-- WORK ORDER --
Every entry must be transcribed without alteration.

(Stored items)
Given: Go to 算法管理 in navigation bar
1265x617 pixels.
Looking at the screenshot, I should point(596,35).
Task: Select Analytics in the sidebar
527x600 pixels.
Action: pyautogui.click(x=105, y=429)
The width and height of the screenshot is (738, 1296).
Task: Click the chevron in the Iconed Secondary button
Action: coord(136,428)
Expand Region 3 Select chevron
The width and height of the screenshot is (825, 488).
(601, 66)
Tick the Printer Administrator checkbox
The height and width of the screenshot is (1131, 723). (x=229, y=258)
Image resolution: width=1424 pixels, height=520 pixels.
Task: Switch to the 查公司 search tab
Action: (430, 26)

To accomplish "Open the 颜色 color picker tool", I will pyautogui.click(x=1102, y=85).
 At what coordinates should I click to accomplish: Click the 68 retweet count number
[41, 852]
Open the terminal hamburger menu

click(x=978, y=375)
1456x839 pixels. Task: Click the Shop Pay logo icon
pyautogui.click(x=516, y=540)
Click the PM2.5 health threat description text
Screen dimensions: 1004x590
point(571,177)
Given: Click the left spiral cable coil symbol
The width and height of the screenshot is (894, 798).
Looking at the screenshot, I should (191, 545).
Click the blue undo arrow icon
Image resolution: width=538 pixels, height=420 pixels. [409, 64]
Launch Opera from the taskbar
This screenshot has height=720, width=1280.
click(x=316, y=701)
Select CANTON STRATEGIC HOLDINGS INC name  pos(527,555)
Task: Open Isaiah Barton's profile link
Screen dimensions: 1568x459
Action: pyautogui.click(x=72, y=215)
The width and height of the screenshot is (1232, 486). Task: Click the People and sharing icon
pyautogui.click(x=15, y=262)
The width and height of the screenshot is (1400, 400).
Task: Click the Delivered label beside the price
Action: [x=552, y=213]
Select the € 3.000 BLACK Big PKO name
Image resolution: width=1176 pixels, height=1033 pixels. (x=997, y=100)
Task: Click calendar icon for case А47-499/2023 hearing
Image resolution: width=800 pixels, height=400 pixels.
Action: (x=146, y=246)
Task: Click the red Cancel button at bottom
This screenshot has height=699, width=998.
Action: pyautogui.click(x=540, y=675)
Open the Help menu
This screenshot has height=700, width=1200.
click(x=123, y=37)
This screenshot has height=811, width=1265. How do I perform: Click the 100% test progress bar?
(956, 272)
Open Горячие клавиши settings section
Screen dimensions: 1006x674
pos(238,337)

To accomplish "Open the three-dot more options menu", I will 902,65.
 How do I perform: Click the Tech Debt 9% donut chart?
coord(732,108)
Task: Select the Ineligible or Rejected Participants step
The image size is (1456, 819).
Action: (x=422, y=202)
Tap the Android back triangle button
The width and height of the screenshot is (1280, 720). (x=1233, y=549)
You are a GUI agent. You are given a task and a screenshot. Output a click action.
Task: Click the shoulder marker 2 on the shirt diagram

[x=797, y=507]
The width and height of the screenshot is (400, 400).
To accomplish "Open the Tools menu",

-- OUTPUT OF THE TASK --
Given: Go to 算法管理 in navigation bar
1265x617 pixels.
Looking at the screenshot, I should point(596,35).
Task: Select Analytics in the sidebar
527x600 pixels.
Action: pyautogui.click(x=105, y=429)
The width and height of the screenshot is (738, 1296).
Task: Click the chevron in the Iconed Secondary button
Action: coord(136,428)
Expand Region 3 Select chevron
The width and height of the screenshot is (825, 488).
(601, 66)
Tick the Printer Administrator checkbox
The height and width of the screenshot is (1131, 723). (x=229, y=258)
Image resolution: width=1424 pixels, height=520 pixels.
Task: Switch to the 查公司 search tab
Action: (430, 26)

To accomplish "Open the 颜色 color picker tool", I will pyautogui.click(x=1102, y=85).
 At what coordinates should I click to accomplish: Click the 68 retweet count number
[41, 852]
Open the terminal hamburger menu

click(x=978, y=375)
1456x839 pixels. Task: Click the Shop Pay logo icon
pyautogui.click(x=516, y=540)
Click the PM2.5 health threat description text
Screen dimensions: 1004x590
point(571,177)
Given: Click the left spiral cable coil symbol
The width and height of the screenshot is (894, 798).
Looking at the screenshot, I should (191, 545).
Click the blue undo arrow icon
Image resolution: width=538 pixels, height=420 pixels. [409, 64]
Launch Opera from the taskbar
This screenshot has height=720, width=1280.
click(x=316, y=701)
Select CANTON STRATEGIC HOLDINGS INC name  pos(527,555)
Task: Open Isaiah Barton's profile link
Screen dimensions: 1568x459
Action: pyautogui.click(x=72, y=215)
The width and height of the screenshot is (1232, 486). Task: Click the People and sharing icon
pyautogui.click(x=15, y=262)
The width and height of the screenshot is (1400, 400).
Task: Click the Delivered label beside the price
Action: [x=552, y=213]
Select the € 3.000 BLACK Big PKO name
Image resolution: width=1176 pixels, height=1033 pixels. (x=997, y=100)
Task: Click calendar icon for case А47-499/2023 hearing
Image resolution: width=800 pixels, height=400 pixels.
Action: (x=146, y=246)
Task: Click the red Cancel button at bottom
This screenshot has height=699, width=998.
Action: pyautogui.click(x=540, y=675)
Open the Help menu
This screenshot has height=700, width=1200.
click(x=123, y=37)
This screenshot has height=811, width=1265. How do I perform: Click the 100% test progress bar?
(956, 272)
Open Горячие клавиши settings section
Screen dimensions: 1006x674
pos(238,337)

To accomplish "Open the three-dot more options menu", I will 902,65.
 How do I perform: Click the Tech Debt 9% donut chart?
coord(732,108)
Task: Select the Ineligible or Rejected Participants step
The image size is (1456, 819).
Action: (x=422, y=202)
Tap the Android back triangle button
The width and height of the screenshot is (1280, 720). (x=1233, y=549)
You are a GUI agent. You are given a task and a screenshot. Output a click action.
Task: Click the shoulder marker 2 on the shirt diagram

[x=797, y=507]
The width and height of the screenshot is (400, 400).
To accomplish "Open the Tools menu",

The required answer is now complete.